Siku - un paysage en mouvement
«La barrière de glace enchevêtrée s’est écroulée lentement sous l’énormité de son poids, tel un jeu de domino géant (...)»
Kangiqsujuaq, janvier 2012
Ce matin-là, nous avions décidé de traverser le fjord gelé pour rejoindre les falaises de l’autre côté, à six kilomètres de là. Avançant d’un bon pas sur la banquise, nous avons rapidement atteint une zone chaotique où d’immenses blocs de glace s’étaient entassés sous l’effet des marées. La baie de Wakeham est connue pour ses marées impressionnantes, qui dépassent parfois sept mètres en cette saison.
Nous nous sommes arrêtés à quelques pas de cet enchevêtrement de glace, fascinés par la paroi rocheuse qui se dressait devant nous. Soudain, une vibration sous nos pieds, suivie d’un puissant vrombissement, a brisé le silence. Lentement, la masse de glace s’est effondrée sous son propre poids, comme un gigantesque jeu de dominos, s’écroulant de la droite vers la gauche sur plusieurs centaines de mètres.
Il m’a fallu quelques secondes pour comprendre ce qui se déroulait sous nos yeux. La marée descendante avait laissé un vide sous la banquise, rendant les blocs de glace particulièrement instables. Il n’a suffi que d’un léger déplacement pour provoquer un effondrement en chaîne. Tout cela s’était produit à quelques mètres de nous.

Une glace en perpétuel mouvement
La banquise arctique est un paysage vivant. Les vents, les courants et les chocs avec les icebergs dérivants la fissurent, la déplacent, la compriment, formant des crêtes de compression, des failles et des chevauchements de plaques. Le long des rivages, ces forces créent des amas de glace spectaculaires et parfois dangereux.
Les Inuits du Nunavik possèdent une connaissance fine de ces formations. Leur langue, l’Inuktitut, reflète cette expertise à travers un vocabulaire d’une grande richesse. Le mot général pour la glace est siku, mais de nombreux termes plus précis existent. Par exemple, Ivujivik, qui a donné son nom à un village de la côte de la baie d’Hudson, signifie « glace qui s’empile et s’entremêle, surtout le long du rivage ». À Kangiqsualujjuaq, une variante de ce terme, ivunik, est également utilisée pour décrire ces formations chaotiques.
L’Inuktitut est une langue agglutinante, où les mots se forment en combinant un radical avec divers affixes pour préciser leur sens. Ainsi, même si les Inuits n’ont pas des dizaines de « mots » distincts pour la glace selon notre conception, leur langue leur permet d’exprimer avec précision ses multiples variations.
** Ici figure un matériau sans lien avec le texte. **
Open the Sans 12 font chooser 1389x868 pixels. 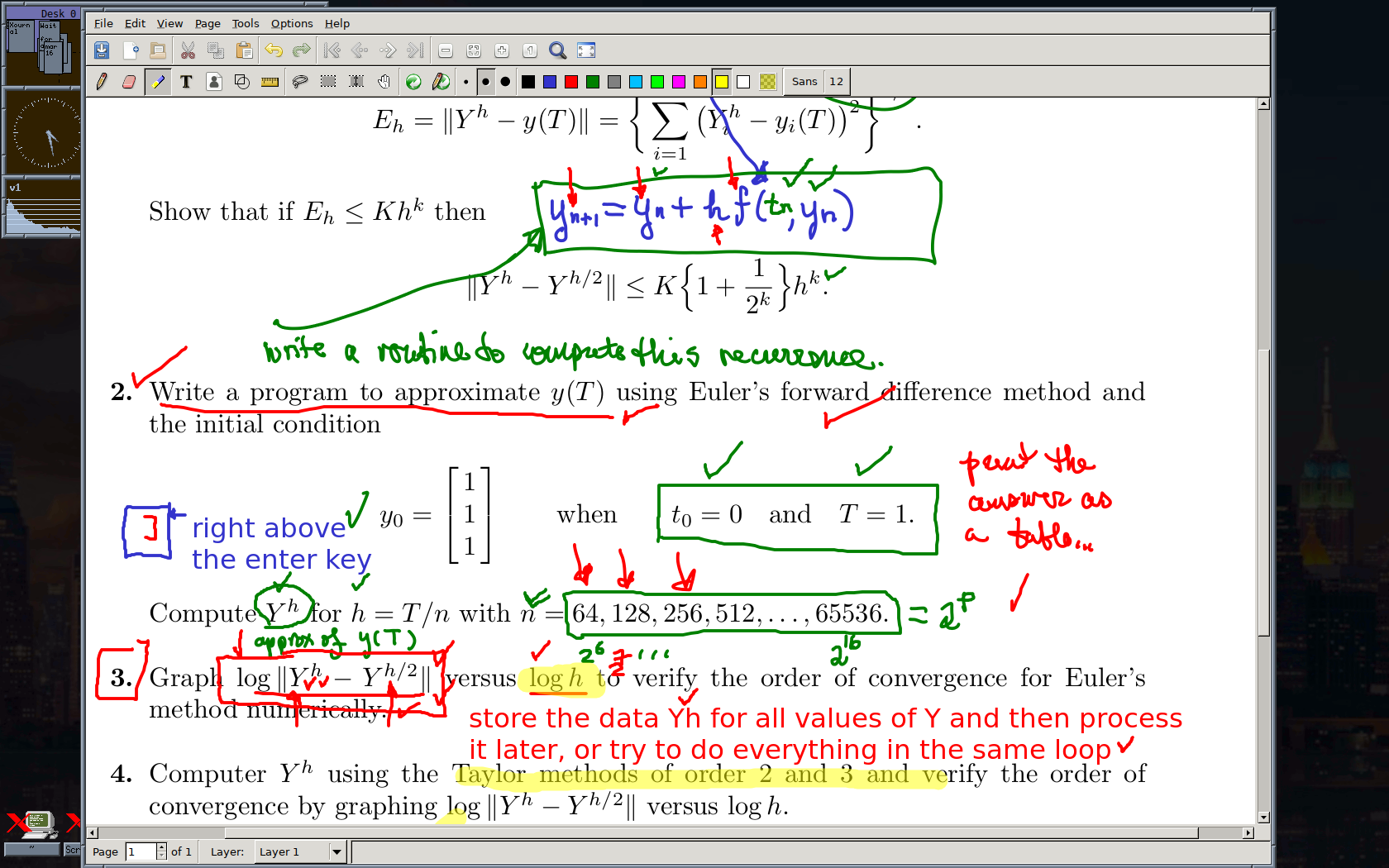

La glace et la chasse : un savoir essentiel
Au printemps, lors des chasses aux phoques, les Inuits doivent traverser ces amas de glace pour atteindre les rebords de la banquise, là où les phoques viennent respirer à la surface de l’eau libre. Cette traversée est un exercice délicat, où chaque pas compte.
L’Inuktitut du Nunavik compte pas moins de 93 termes pour décrire les différentes caractéristiques de la glace de mer. Par exemple, qautsaulittuq désigne une dépression dans la glace de rivage, causée par l’eau accumulée après une marée montante. Iniruvik, quant à lui, fait référence à de la glace fissurée par les marées et reforgée par le froid.

J’ai été témoin de cette connaissance inuit lors d’une autre excursion, cette fois près de la baie de la rivière George. Depuis le sommet d’une montagne, j’observais une famille d’Inuits traverser la banquise en motoneige pour rejoindre un territoire de chasse. Après avoir franchi le ivunik, le chasseur s’est arrêté un instant, scrutant la glace à la recherche d’indices invisibles pour un œil non averti. Puis, il s’est engagé sur la banquise, traçant un chemin sinueux, suivi de sa femme et de son fils.
Environ une heure plus tard, un craquement intense a retenti dans la baie. Sous nos yeux, une immense fracture s’est dessinée à la surface de la banquise. En observant son tracé, j’ai réalisé que le chasseur avait précisément évité cette zone fragile, comme s’il avait su d’instinct que la glace finirait par céder. Là où nous aurions vu une étendue uniforme, il avait su repérer les signes d’un danger invisible.
Une relation intime avec la glace
Cet épisode, comme tant d’autres, témoigne de la relation profonde qu’entretiennent les Inuits avec leur environnement. Dans ce paysage en perpétuel mouvement, leur savoir traditionnel est un guide indispensable pour naviguer en toute sécurité sur la banquise. Ici, la glace n’est pas qu’un élément du décor : elle est une présence vivante, changeante, à la fois fascinante et redoutable.